Sandblom, Erik, Djordjevic, Brankica, Sundh, Henrik, Seth, Henrik, Sundell, Kristina, Lines, Jeffrey A., Kiessling, Anders
Aquaculture 2012 v.344-349 pp. 135-140
Salvelinus alpinus, aquaculture, blood pressure, cannulas, cardiac arrest, cortisol, death, dose response, electric field, exposure duration, fish, heart rate, hemorrhage, hypertension, industry, ischemia, stress response
Electric field exposure is used to stun or immobilize fish prior to slaughter in the aquaculture industry and for field sampling purposes (i.e. electrofishing), but the physiological response of fish to this exposure is incompletely understood. In this paper we report on changes in blood pressure, heart and ventilation rates, and hematological variables in chronically cannulated Arctic char (Salvelinus alpinus) in response to exposure to an electric field of 4V/cm (125Hz) for 5 and 30s.
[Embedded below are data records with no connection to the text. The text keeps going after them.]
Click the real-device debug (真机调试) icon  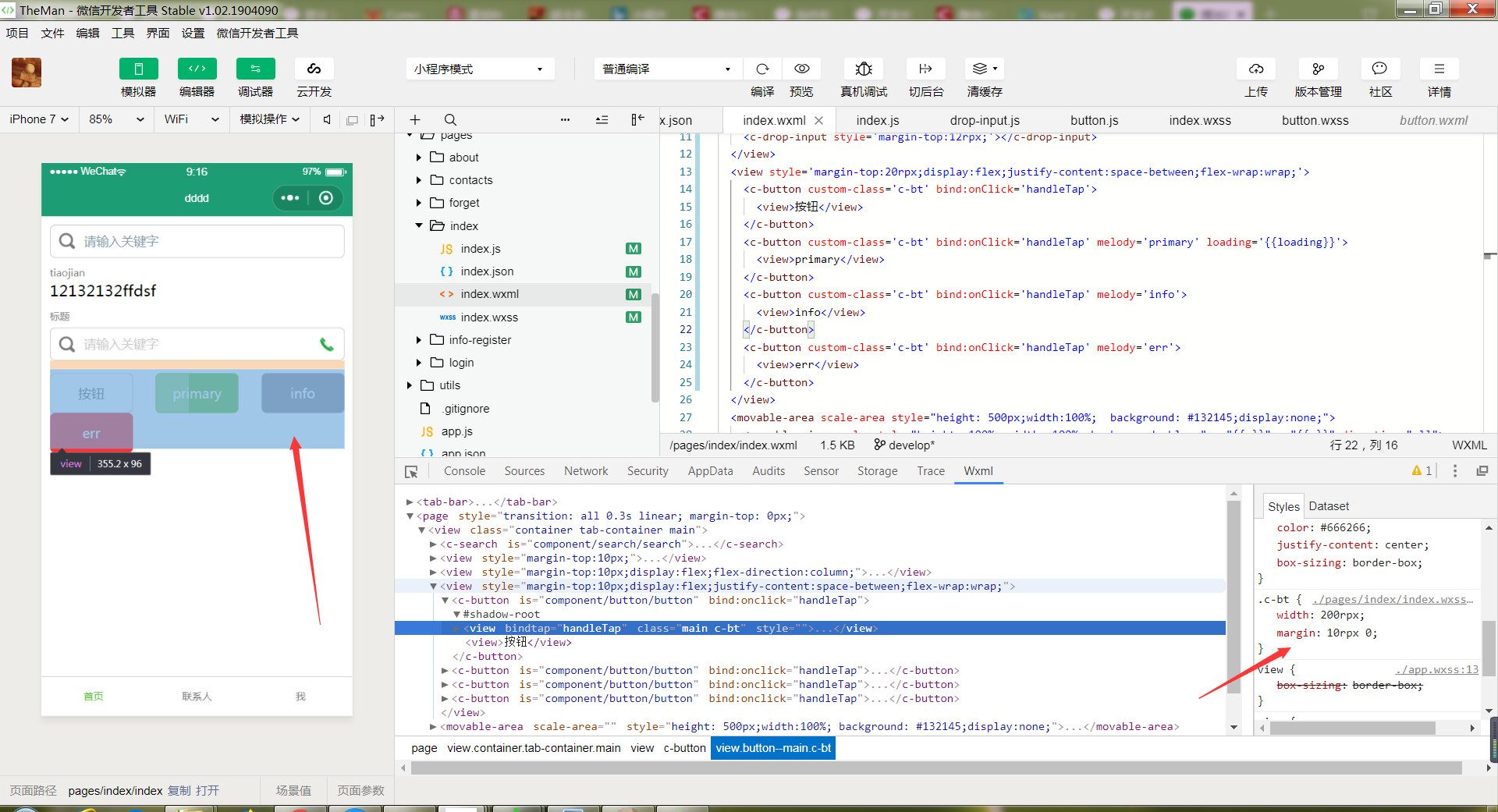point(863,69)
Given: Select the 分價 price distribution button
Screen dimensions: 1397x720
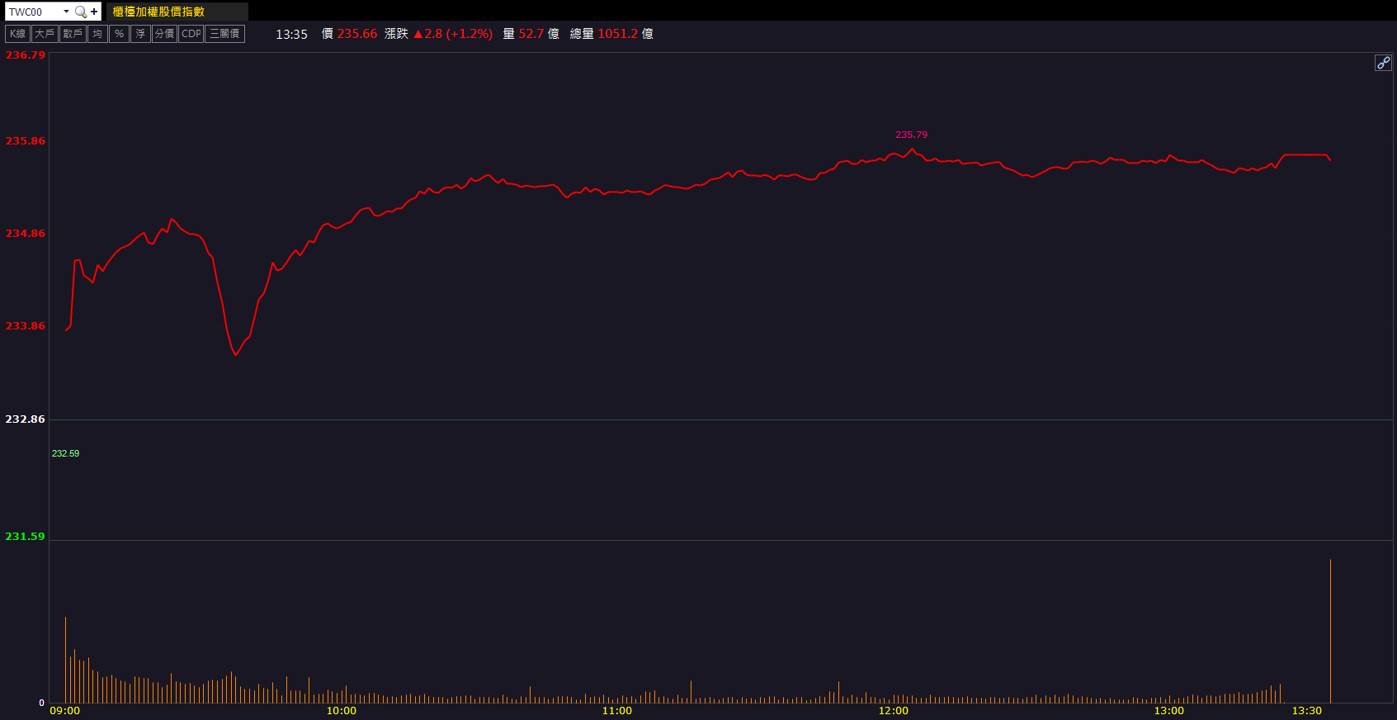Looking at the screenshot, I should click(164, 34).
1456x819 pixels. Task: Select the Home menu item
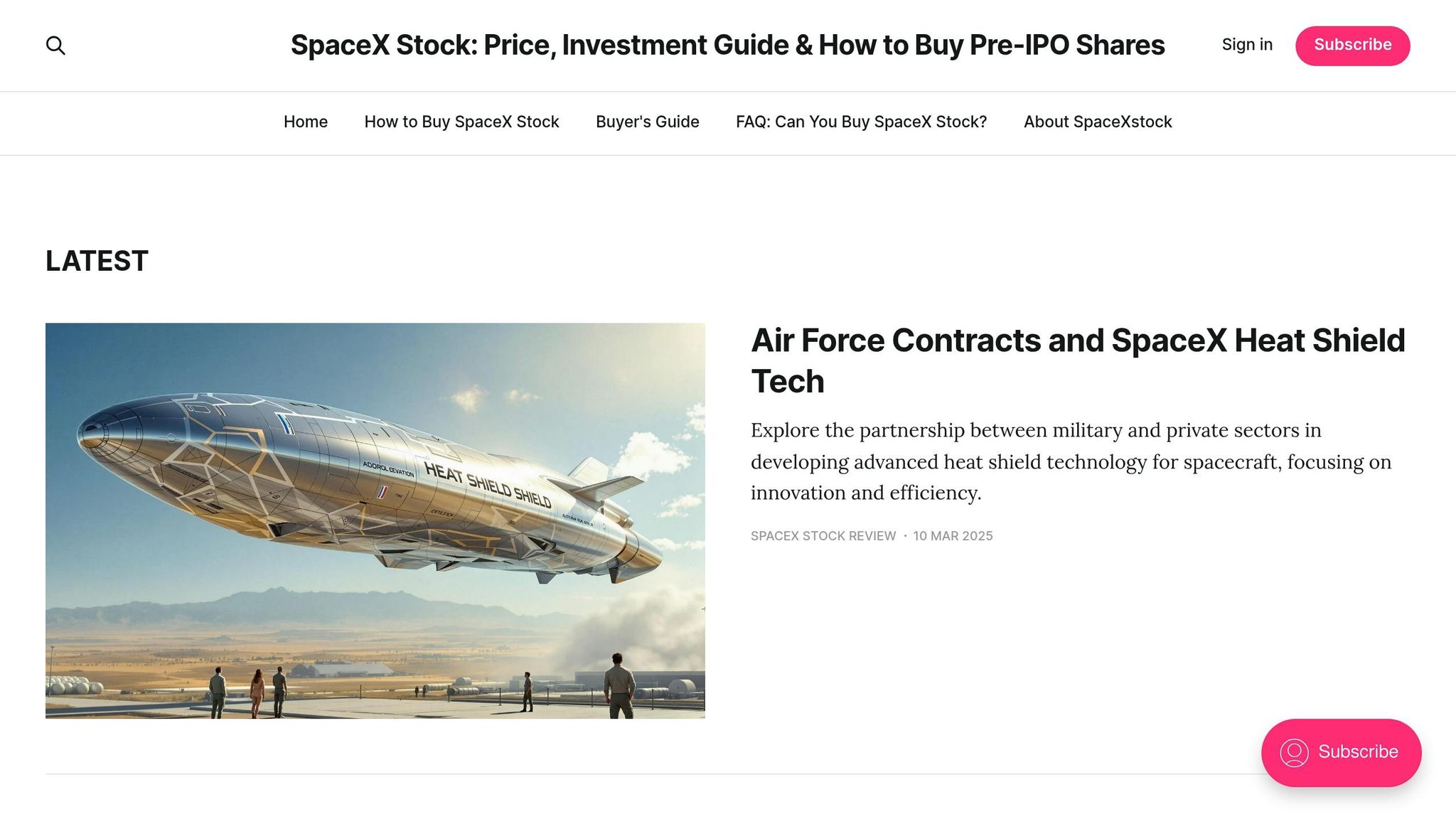click(x=305, y=122)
Both durations of exposure resulted in a brief (total duration: 5.2 to 6.0s, respectively) four-fold blood pressure increase above resting levels. The 5s exposure was followed by a period of cardiac and ventilatory arrest (for 35 and 176s on average, respectively), but cardioventilatory activity recovered in ten out of eleven fish. Nevertheless, signs of systemic stress responses were evident after the exposure. These included moderate hypertension, increased ventilation amplitude, increased plasma cortisol levels and altered hydromineral balance. After the 30s exposure, cardiac activity initially appeared to recover, but subsequently declined. Ventilation did not recover. It is suggested that circulatory failure due to cardiac ischemia resulting from ventilatory failure; rather than instantaneous and irrecoverable cardiac arrest from the electric field exposure per se, is the ultimate cause of death in fish that fail to recover from exposure to an electric field in water. The brief dramatic hypertension observed in char may partly explain the haemorrhages that are frequently observed in electrically stunned fish of some species.